Sunday, March 15, 2015

Reviews of Hamlet

I've begun wading through the book Interpreting Hamlet, mentioned in a previous post (2/8/15).  Several of the early essays are reviews of different actors performing the title role on stage.  While these may have been interesting when they were current, I found them to be not so much now.  If I were acting the part myself, then it might be a different story.  Would I want to read up on how other actors had conceived the part, or would I want to go in fresh and not be influenced or run the risk of copycatting?

William Winter's review of Sir Henry Irving does include some commentary that caught my attention.  Winter notes that Hamlet "should be deduced from the play as it stands in its mature form...he must yet be presented with a certain vagueness."  He treats briefly the question of Hamlet's madness and love.  Is each real or feigned?  "The important thing," as he notes, "is to grasp Hamlet's experience as a whole, to absorb it into our knowledge, to bring it home to our own hearts...."

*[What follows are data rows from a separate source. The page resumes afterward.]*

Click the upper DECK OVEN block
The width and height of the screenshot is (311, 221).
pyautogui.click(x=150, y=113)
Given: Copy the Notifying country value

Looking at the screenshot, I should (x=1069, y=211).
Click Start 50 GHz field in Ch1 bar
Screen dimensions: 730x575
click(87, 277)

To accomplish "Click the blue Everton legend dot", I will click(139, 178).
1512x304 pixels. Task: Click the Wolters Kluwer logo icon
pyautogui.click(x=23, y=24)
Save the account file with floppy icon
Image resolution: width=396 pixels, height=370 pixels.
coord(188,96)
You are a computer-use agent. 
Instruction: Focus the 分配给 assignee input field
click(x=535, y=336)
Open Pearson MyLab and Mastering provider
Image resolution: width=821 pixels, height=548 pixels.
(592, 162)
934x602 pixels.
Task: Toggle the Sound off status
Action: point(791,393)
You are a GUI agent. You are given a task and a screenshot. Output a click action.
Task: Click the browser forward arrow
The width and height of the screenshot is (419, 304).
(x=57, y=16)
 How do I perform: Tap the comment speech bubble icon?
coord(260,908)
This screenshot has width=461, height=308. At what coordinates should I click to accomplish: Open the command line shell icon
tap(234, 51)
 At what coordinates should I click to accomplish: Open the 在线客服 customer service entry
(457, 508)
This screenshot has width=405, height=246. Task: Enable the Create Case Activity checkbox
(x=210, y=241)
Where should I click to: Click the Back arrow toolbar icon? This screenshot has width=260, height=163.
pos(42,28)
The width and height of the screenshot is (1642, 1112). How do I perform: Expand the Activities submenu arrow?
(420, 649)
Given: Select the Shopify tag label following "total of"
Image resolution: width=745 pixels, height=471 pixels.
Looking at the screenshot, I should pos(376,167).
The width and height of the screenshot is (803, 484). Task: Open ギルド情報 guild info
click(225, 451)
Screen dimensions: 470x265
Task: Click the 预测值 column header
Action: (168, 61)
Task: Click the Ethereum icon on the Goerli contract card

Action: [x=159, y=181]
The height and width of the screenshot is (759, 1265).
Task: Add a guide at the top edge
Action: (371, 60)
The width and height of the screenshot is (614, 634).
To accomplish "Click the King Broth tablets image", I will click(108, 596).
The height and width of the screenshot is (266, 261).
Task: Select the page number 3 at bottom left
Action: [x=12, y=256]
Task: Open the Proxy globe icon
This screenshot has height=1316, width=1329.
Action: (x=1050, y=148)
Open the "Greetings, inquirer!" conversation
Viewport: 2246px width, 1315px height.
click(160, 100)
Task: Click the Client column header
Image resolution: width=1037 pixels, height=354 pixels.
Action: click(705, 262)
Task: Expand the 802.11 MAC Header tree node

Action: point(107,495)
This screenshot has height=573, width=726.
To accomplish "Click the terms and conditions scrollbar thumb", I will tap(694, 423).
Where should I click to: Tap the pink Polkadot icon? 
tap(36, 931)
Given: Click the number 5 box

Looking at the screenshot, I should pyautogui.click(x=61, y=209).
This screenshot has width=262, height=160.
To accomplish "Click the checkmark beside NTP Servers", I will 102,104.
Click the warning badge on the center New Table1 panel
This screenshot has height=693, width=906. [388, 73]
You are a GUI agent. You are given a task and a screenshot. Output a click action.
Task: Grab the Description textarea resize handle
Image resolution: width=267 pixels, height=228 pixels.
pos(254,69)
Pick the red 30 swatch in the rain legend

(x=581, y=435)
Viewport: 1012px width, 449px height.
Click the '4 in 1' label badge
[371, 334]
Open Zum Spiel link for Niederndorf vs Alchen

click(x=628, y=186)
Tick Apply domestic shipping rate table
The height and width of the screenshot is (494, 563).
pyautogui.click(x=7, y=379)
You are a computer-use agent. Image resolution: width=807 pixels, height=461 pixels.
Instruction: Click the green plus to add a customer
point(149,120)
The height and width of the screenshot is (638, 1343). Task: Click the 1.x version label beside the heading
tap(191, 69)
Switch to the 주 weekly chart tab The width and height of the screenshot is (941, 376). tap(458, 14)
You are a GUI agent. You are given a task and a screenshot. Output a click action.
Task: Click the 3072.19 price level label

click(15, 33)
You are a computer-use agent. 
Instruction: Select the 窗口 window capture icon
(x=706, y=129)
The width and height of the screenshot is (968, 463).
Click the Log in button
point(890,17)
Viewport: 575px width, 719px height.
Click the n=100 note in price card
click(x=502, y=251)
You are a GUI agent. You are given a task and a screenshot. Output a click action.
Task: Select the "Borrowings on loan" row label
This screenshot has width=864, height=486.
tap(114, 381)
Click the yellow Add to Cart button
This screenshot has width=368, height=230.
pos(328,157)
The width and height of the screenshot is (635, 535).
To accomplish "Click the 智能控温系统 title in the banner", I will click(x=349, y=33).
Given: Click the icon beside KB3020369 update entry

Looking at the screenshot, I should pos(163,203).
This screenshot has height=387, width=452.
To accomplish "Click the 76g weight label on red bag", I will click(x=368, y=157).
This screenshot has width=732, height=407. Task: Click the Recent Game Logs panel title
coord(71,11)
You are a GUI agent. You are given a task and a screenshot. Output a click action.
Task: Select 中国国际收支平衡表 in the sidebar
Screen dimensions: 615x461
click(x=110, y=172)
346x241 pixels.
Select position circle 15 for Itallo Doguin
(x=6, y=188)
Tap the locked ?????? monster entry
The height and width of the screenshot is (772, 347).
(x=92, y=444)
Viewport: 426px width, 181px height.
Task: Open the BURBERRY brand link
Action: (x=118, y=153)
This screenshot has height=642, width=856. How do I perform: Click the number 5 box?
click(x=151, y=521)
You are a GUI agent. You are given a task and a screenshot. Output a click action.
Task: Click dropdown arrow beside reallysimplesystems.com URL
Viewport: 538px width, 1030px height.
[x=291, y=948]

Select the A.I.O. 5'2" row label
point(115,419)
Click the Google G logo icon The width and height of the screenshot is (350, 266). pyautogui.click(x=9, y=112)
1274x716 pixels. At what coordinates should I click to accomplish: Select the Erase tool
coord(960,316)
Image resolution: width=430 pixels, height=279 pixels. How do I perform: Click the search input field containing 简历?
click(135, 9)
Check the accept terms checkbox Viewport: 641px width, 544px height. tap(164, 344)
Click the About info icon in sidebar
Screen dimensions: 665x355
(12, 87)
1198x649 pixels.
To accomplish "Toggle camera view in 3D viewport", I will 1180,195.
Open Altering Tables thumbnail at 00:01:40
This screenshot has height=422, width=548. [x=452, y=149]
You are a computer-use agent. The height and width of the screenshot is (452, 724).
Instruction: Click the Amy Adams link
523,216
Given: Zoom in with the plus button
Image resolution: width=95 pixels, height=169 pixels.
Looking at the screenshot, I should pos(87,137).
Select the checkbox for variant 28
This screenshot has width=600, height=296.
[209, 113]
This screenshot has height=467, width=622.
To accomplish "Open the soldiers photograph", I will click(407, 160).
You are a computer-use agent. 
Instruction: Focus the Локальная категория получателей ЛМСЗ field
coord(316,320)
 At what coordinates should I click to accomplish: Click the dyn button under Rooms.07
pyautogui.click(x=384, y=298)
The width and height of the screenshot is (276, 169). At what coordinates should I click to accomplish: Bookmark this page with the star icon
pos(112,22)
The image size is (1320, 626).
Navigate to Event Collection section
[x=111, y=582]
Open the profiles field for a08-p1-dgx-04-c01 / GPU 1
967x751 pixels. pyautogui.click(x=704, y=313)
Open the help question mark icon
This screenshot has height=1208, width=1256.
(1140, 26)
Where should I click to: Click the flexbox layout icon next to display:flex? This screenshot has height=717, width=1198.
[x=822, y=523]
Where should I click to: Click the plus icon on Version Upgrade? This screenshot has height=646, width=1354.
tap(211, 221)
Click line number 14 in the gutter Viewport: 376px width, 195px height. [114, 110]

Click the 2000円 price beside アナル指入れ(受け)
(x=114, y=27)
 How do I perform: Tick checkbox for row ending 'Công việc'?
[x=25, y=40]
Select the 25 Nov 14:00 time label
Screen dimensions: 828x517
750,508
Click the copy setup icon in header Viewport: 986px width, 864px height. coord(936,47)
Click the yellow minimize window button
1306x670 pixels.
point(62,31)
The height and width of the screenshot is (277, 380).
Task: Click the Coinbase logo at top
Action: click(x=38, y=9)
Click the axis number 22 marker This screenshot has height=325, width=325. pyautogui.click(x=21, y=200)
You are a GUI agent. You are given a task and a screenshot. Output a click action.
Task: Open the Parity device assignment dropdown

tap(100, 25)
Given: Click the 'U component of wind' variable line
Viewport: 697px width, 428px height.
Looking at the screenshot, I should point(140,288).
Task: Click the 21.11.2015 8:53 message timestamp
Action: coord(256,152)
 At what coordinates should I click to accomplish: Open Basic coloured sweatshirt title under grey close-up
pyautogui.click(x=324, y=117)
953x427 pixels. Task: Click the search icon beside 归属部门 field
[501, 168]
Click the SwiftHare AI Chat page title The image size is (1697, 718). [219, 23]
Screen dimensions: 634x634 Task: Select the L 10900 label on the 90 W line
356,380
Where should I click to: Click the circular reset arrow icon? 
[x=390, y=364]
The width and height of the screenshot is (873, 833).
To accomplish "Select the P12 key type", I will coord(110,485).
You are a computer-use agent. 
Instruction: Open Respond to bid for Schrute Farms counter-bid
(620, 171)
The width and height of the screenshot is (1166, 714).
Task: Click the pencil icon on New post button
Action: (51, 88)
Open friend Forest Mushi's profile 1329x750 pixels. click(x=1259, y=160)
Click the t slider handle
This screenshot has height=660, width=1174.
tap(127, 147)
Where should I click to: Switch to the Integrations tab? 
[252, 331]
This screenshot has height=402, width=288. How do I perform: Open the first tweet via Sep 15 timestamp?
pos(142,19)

In George Bernard Shaw's review of Sir Johnston Forbes-Robertson, he notes the following about the importance of the actor.
"It is wonderful how easily everything comes right when you have the right man with the right mind for it--how the story tells itself, how the characters come to life, how even the failures in the cast cannot confuse you, though they may disappoint you."
I will conclude with a quotation from William Winter's essay, which speaks to the ability of Hamlet--and analysis of the play--to withstand the tests of time.
"When the human soul and its relations to the universe are entirely understood, Hamlet will be entirely understood--and not till then."